Alexander would have waded into this hot mess and killed them all. Not an option for Obama. How does Obama cut this Gordian Knot? Turkey has suggested establishing a neutral zone along its border with Syria and Iraq with a no-fly zone overhead. But so far we’ve rejected it. However, we could begin to cut that knot if we accepted Turkey’s proposal. We have put together a coalition of Arab and European states to fight ISIS. The coalition could also establish that zone and stock it with enough troops to prevent ISIS’s incursions. There’s reason for Palestinians and Israelis to join that humanitarian effort, too. All refugees—those fleeing ISIS, Syrians, Iraqis, Kurds, all the polyglot religious adherents of the region—welcome and cared for. Many countries could provide food, medicine, shelter, and educational services for the children.

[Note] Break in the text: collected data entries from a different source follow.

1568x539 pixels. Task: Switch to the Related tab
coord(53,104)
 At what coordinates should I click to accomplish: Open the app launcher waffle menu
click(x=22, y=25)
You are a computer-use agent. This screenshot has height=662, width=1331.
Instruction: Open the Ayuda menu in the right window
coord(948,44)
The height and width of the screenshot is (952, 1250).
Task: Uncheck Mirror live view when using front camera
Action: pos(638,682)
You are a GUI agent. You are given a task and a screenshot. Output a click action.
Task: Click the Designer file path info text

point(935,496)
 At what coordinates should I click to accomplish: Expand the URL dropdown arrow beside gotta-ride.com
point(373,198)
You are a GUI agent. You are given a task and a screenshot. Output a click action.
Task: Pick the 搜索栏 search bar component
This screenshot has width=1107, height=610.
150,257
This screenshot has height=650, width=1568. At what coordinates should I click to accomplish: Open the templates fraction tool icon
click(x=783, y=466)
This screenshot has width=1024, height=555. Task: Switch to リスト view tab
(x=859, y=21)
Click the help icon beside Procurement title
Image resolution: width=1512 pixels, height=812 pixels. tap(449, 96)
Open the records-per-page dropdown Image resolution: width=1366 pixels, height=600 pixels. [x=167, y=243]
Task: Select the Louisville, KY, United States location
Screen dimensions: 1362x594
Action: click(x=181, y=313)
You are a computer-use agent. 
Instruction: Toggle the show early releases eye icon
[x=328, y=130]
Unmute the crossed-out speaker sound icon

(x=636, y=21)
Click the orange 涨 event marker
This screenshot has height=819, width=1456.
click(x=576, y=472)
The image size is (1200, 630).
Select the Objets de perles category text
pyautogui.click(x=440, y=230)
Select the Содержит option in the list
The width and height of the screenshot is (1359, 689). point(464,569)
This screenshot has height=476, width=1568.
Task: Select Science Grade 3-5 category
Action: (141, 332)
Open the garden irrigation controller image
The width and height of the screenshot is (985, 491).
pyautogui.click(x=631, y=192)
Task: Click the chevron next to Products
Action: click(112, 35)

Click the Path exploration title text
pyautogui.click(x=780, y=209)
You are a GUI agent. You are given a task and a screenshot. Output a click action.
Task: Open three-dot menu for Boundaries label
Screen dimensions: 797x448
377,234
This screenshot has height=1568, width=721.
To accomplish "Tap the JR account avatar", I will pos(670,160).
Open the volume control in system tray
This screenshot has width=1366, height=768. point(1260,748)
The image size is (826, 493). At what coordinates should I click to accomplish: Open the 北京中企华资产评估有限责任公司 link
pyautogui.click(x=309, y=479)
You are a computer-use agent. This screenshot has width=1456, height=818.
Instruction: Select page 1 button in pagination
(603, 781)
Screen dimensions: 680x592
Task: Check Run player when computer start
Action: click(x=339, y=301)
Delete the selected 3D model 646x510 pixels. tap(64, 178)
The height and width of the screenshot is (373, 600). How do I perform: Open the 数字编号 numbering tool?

And IFOAM—the International Federation of Organic Agriculture Movements—in addition to being an advocacy organization—could organize organic food aid for the dispossessed. Just look at the slaughter going on: Assad has killed 200,000 of his own citizens. Iraq has lost hundreds of thousands. ISIS seems intent on pursuing religious and ethnic genocide. Certainly a safe haven is needed. Certainly the organic community could make a big difference with food aid.

Am I a dreamer here? Well, I’m not the only one.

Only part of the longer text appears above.